Seek Davis-Besse plant buyer
The future is looking dim for the Davis-Besse Nuclear Power Station that is scheduled to be closed for good in 2020.
The cheap natural gas that has contributed to lowering everybody’s heating bills over the past decade has driven FirstEnergy Solutions, which operates the power plant, into bankruptcy. The familiar hyperboloid cooling tower that looms over Ottawa County and Lake Erie is set to cease operating in 2020 because FirstEnergy Solutions can’t compete with cheap, fracked natural gas.
Now, the company that operates America’s largest electrical grid said it can live without the Davis-Besse nuclear power plant and two other nuclear plants operated by FirstEnergy Solutions.
PJM Interconnection LLC, of Audubon, Pa., serves 65 million people in a 13-state region that includes northwest Ohio. Company president Andrew L. Ott told reporters on May 1 that even without the three nuclear plants, the grid is stable and there is no shortage of electricity anticipated under normal circumstances.

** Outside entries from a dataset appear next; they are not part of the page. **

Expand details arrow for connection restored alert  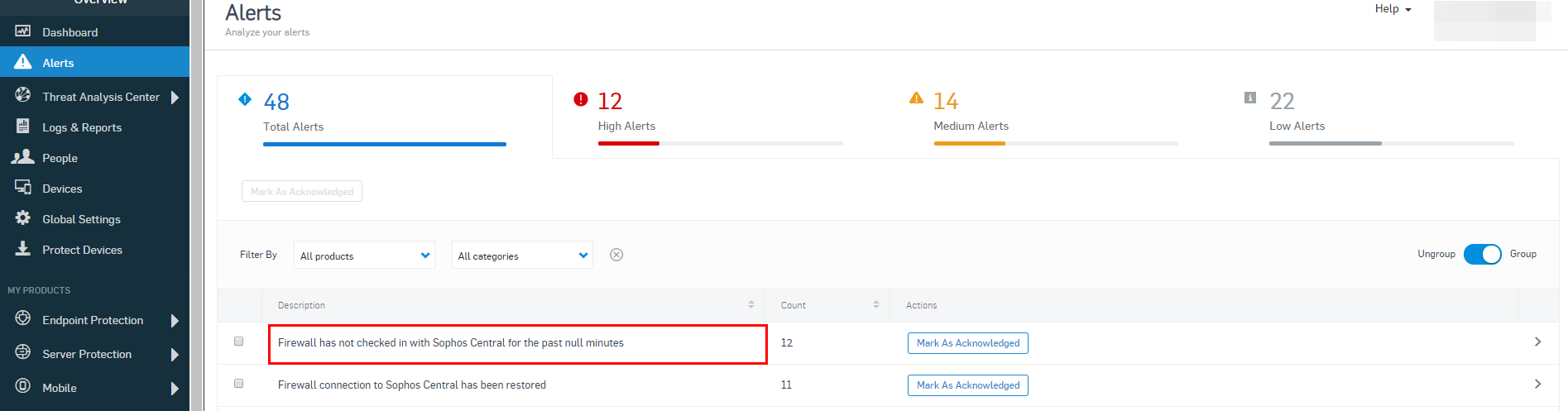click(1537, 384)
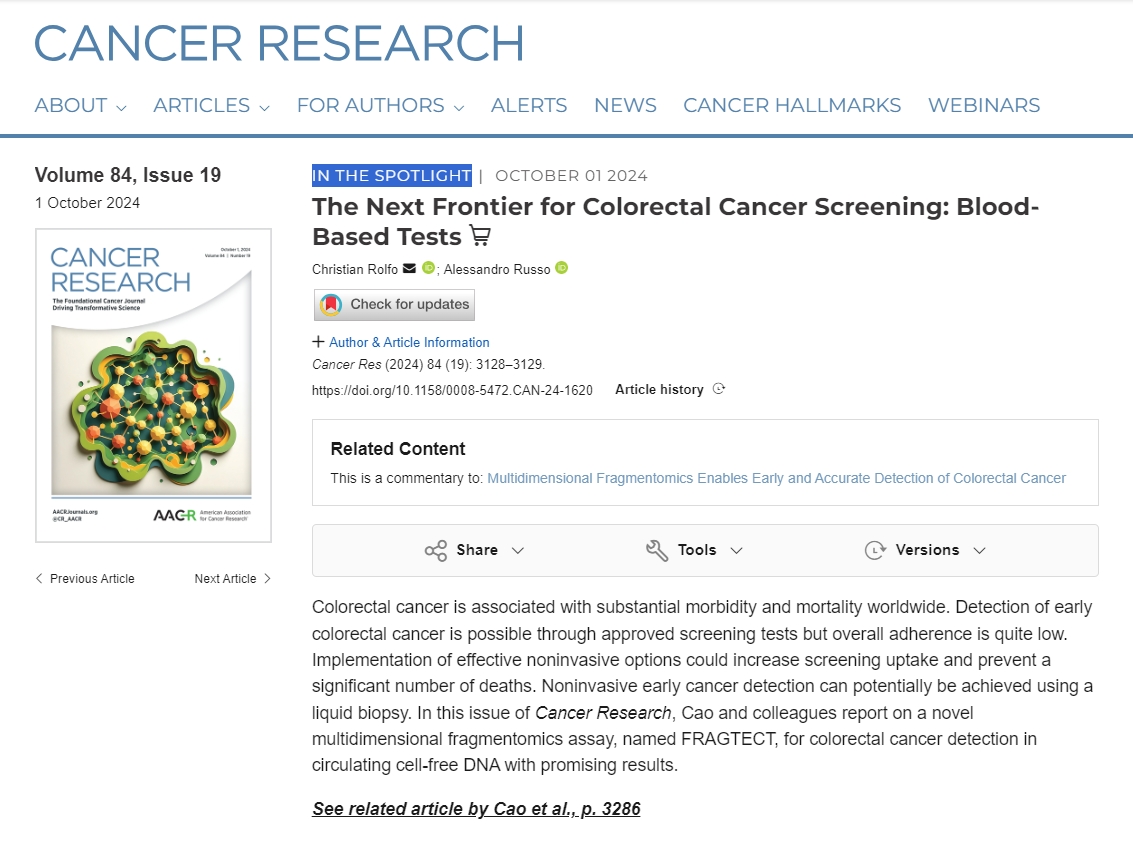Expand Author & Article Information section
Image resolution: width=1133 pixels, height=845 pixels.
pyautogui.click(x=401, y=342)
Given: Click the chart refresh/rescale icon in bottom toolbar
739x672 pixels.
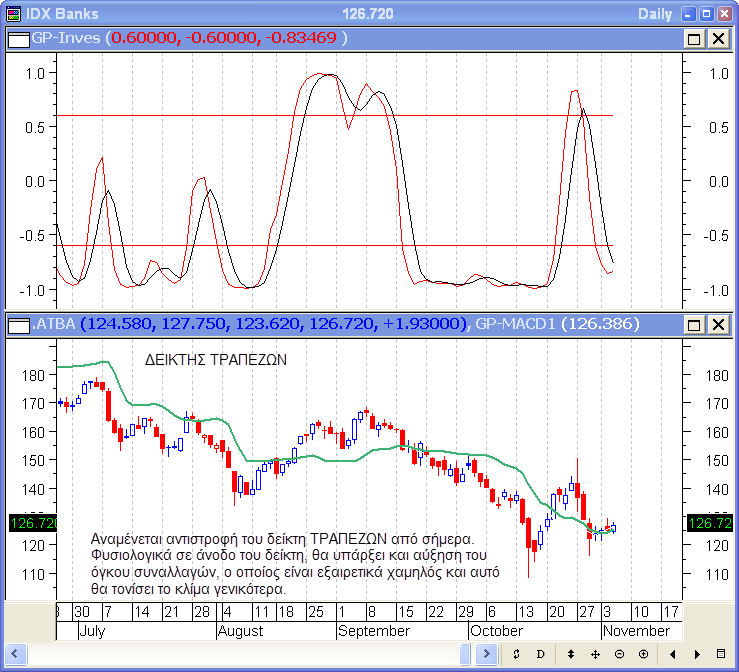Looking at the screenshot, I should coord(516,654).
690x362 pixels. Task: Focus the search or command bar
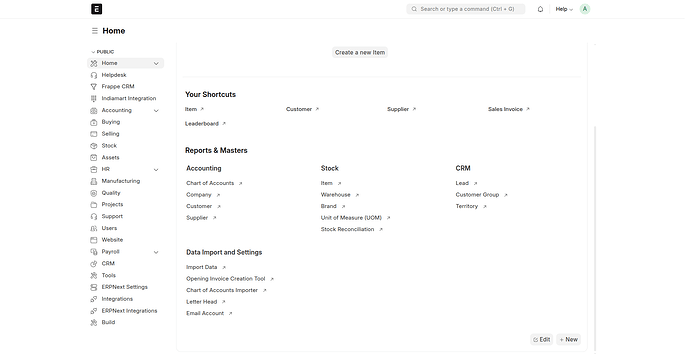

He said it is a legitimate concern what backups are in place if something should interrupt the natural gas pipelines, such as terrorist or cyber attacks or weather events. Unlike gas-fired plants, nuclear and coal plants store months of fuel.
The problem may deserve more concern than he is letting on. As nuclear and coal plants close, the regional grid is becoming increasingly fixed on one form of energy — natural gas.
As troubled as Davis-Besse has been, it is a valuable, functioning power generating station in a part of the country with a high demand for electricity. Then there’s the impact the closure will have on the lives of hundreds of Davis-Besse employees, as well as the Benton-Carroll-Salem school district, which relies on the property tax from the power plant.